Foremost Clean Energy Ltd. (“Foremost” or the “Company”), an emerging North American uranium and lithium exploration company, is pleased to announce that the Company has obtained a final order from the Supreme Court of British Columbia approving the proposed plan of arrangement (the “Arrangement”) under which the Company will spin-out its gold and silver properties located in Sierra County, New Mexico, United States (collectively, the “Winston Property”) to shareholders through Rio Grande Resources Ltd. (“Rio Grande”), a wholly-owned subsidiary of the Company.
The Arrangement was previously approved by 99.86% of votes cast by Foremost shareholders (the “Shareholders”) at the annual general and special meeting of Shareholders held on December 20, 2024. Subject to the satisfaction or waiver of the remaining closing conditions set forth in the arrangement agreement, including final approval of the Canadian Securities Exchange (the “CSE”), Foremost expects that the Arrangement will become effective in January, 2025.

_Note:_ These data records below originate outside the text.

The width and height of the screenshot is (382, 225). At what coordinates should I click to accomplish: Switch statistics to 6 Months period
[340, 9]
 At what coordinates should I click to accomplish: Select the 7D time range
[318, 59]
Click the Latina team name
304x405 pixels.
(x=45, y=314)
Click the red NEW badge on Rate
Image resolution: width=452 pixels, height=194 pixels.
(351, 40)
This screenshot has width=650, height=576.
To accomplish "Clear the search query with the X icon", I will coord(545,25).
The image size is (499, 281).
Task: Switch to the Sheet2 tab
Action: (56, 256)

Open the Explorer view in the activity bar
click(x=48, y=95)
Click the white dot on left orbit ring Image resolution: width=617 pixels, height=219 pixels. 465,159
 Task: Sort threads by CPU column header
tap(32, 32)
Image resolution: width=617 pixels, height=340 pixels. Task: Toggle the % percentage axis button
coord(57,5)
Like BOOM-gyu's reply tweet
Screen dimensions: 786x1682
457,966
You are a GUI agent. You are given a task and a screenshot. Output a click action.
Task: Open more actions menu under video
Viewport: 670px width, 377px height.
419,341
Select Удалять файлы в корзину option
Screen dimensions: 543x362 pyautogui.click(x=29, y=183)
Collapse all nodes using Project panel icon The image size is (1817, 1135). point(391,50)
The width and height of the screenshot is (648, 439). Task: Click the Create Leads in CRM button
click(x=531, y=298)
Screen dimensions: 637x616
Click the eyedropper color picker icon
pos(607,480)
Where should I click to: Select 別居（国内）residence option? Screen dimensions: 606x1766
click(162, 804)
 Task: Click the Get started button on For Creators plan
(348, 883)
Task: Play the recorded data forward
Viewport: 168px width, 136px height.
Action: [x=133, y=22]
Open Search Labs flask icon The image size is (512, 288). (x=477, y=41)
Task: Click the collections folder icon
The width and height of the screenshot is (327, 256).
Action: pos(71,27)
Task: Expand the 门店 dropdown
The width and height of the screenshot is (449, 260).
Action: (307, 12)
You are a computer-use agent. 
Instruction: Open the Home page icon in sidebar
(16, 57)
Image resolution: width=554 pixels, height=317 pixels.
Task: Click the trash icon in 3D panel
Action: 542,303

Upon completion of the Arrangement, each Shareholder as of immediately prior to the closing date of the Arrangement (the "Effective Date"), will receive one (1) new common share of Foremost and two (2) common shares of Rio Grande (the “Rio Shares") for each common share of Foremost held immediately prior to the Effective Date.
Additional information regarding the terms of the Arrangement, including a summary of the terms and conditions of the arrangement agreement, is set out in the Company’s information circular dated November 12, 2024, which is filed under Foremost’s profile on SEDAR+ profile at www.sedarplus.ca.